I dearly love this stuff, and explaining it (I'm an electrical engineer). There are a bunch of reasons for the difference! The biggest one is actually heat- your laptop gets super hot in use and uses the batteries as a heat sink, but an electric car very carefully cools its battery (unless it's a Leaf). A battery at 60C can drop to 60% of its original capacity after just 3 months. This kills laptops dead after just a few years even if you keep them plugged in every second you own them.

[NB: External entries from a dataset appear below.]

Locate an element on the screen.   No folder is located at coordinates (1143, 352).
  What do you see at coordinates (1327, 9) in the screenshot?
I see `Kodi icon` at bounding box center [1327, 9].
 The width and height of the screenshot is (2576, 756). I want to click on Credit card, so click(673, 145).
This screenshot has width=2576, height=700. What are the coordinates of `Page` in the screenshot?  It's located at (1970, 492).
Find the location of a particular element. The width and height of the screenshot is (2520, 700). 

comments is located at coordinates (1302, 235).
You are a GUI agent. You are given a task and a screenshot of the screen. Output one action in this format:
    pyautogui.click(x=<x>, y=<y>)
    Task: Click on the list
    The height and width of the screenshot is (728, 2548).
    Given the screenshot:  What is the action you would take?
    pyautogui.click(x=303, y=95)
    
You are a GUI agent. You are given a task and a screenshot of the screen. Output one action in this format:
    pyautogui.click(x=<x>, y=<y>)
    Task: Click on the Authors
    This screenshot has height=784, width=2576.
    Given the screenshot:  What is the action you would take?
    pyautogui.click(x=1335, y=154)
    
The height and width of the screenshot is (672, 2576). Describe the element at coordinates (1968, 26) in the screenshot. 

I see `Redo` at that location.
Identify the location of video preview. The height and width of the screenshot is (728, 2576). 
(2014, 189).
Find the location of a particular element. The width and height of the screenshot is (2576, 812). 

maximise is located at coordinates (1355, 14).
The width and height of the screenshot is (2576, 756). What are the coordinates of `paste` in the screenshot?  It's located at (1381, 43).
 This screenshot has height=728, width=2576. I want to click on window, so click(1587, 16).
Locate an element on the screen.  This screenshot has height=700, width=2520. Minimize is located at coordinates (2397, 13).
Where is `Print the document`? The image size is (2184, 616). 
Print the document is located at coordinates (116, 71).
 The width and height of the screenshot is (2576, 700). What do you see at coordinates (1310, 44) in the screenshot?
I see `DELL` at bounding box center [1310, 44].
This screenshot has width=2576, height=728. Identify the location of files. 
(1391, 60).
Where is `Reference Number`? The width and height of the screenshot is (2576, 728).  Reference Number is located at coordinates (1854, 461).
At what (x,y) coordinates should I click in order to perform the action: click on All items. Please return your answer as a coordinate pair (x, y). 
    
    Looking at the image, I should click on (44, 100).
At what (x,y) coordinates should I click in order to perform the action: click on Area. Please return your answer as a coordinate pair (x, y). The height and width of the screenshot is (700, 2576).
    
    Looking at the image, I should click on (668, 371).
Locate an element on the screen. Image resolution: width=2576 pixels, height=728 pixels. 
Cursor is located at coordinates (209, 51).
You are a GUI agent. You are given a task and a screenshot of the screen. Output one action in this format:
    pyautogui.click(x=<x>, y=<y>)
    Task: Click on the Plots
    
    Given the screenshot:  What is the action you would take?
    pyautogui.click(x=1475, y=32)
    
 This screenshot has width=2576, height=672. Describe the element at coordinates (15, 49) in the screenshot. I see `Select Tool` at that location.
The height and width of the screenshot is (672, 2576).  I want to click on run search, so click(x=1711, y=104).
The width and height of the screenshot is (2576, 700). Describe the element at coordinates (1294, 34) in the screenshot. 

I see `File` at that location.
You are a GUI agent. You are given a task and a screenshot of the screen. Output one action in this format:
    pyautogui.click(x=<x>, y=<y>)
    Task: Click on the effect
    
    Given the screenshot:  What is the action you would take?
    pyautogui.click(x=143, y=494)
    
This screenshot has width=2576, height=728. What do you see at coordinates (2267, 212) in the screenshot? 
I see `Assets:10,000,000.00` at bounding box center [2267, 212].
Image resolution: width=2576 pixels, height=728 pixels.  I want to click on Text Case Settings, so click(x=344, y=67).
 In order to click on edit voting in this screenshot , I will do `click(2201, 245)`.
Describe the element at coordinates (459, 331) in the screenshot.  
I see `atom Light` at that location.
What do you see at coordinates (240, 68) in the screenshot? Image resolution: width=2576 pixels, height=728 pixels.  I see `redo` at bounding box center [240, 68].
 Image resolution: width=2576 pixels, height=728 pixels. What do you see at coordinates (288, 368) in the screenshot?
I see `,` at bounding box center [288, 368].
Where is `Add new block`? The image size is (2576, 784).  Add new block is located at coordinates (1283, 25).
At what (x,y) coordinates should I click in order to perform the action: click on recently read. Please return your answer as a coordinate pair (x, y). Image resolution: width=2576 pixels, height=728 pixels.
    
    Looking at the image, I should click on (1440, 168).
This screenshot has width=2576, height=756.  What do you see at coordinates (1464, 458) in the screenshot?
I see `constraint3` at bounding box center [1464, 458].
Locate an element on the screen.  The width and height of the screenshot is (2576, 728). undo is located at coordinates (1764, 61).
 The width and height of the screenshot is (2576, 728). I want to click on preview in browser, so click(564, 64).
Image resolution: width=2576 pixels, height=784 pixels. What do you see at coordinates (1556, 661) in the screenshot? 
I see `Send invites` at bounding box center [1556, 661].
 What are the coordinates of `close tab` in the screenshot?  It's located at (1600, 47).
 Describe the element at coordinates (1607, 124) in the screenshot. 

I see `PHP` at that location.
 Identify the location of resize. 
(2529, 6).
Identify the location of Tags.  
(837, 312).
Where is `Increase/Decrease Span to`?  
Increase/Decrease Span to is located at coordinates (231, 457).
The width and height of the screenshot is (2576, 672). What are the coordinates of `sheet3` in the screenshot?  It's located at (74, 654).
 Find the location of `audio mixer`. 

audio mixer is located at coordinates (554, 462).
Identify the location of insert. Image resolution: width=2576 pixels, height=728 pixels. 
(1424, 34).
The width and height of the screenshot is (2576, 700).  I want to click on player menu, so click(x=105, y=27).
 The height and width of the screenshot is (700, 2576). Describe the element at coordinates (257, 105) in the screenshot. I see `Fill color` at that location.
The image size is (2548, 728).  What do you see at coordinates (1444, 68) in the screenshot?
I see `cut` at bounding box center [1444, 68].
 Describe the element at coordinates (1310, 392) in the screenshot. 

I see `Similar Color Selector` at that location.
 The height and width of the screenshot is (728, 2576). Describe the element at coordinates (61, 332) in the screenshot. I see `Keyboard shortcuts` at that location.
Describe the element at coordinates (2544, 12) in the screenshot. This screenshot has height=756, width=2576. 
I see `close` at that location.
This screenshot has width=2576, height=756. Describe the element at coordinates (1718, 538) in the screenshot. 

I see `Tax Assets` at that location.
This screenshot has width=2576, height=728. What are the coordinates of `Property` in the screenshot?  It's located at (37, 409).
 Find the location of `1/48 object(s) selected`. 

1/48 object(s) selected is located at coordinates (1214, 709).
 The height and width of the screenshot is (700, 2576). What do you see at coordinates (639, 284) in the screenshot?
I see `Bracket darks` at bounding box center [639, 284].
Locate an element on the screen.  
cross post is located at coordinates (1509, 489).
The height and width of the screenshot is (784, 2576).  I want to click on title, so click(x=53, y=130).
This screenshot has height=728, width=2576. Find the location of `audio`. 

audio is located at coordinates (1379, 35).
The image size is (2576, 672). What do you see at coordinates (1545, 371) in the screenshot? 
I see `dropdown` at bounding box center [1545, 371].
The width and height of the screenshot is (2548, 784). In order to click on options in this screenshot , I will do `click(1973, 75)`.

The second biggest is depth of charge. The average daily drive is around 30 miles, or 10-20% of an electric car's battery. Most trips are just short errands or commutes, not long drives. You may not deep discharge your laptop, but a battery will do 5,000 cycles if you discharge it to 85%, and 1,000 if you discharge it to 50%. The best results are with normal discharges under 20%, which nobody does with a laptop but almost every single electric car does. A <10% DoD will last for tens of thousands of cycles.
I really can't overstate how dramatic the difference is. Batteries as we currently use them are very badly mistreated, and when they are kept in <90 F conditions they last 2-3 times longer. When used lightly they last 3-4x longer. Both situations happen naturally in a car. Even in very hot climates the hot days never get anywhere near to the temperatures in a laptop or phone.
>And what's the market for the used up consumer electronics lithium batteries?
Currently more lithium is used to make ceramic glazes than batteries. Collecting and reselling the hundreds of different kinds of batteries from junked laptops is a healthy, profitable business in Asian countries. There simply aren't enough batteries to warrant real recycling though.
The above claim is exactly what made me skeptical: the greater availability of something reduces its price, so 50% of the price of a new one just doesn't sound right, unless there's some identified other immense need for them: the number of "used" batteries available to the market would be huge if the number of the buyers of the electric cars would significantly increase. That can only pull down the price of the used ones and increase the price of the new ones. The real question is where the ultimate prices would be, considering these effects.
Also, Tesla claims that their lithium batteries last extremely long, that is so if the battery's not completely discharged, but every lithium battery in every notebook I have had was the first to die or degrade very fast, even if I surely never "deep" discharged it. And it's so small compared to the ones in the car. So there is some significant difference somewhere between what's claimed and what I've personally experienced.
And what's the market for the used up consumer electronics lithium batteries?
Also in 2013 Musk's company claimed the Model S makes 176g CO2 per mile, controlling their claim gives "346g per mile - more than the 312g per mile the EPA says the Toyota Highlander emits."
https://seekingalpha.com/article/1430161-in-summary-the-tesl...
My main argument stays -- there's no reason to believe Musk, and every for an independent careful control of his claims.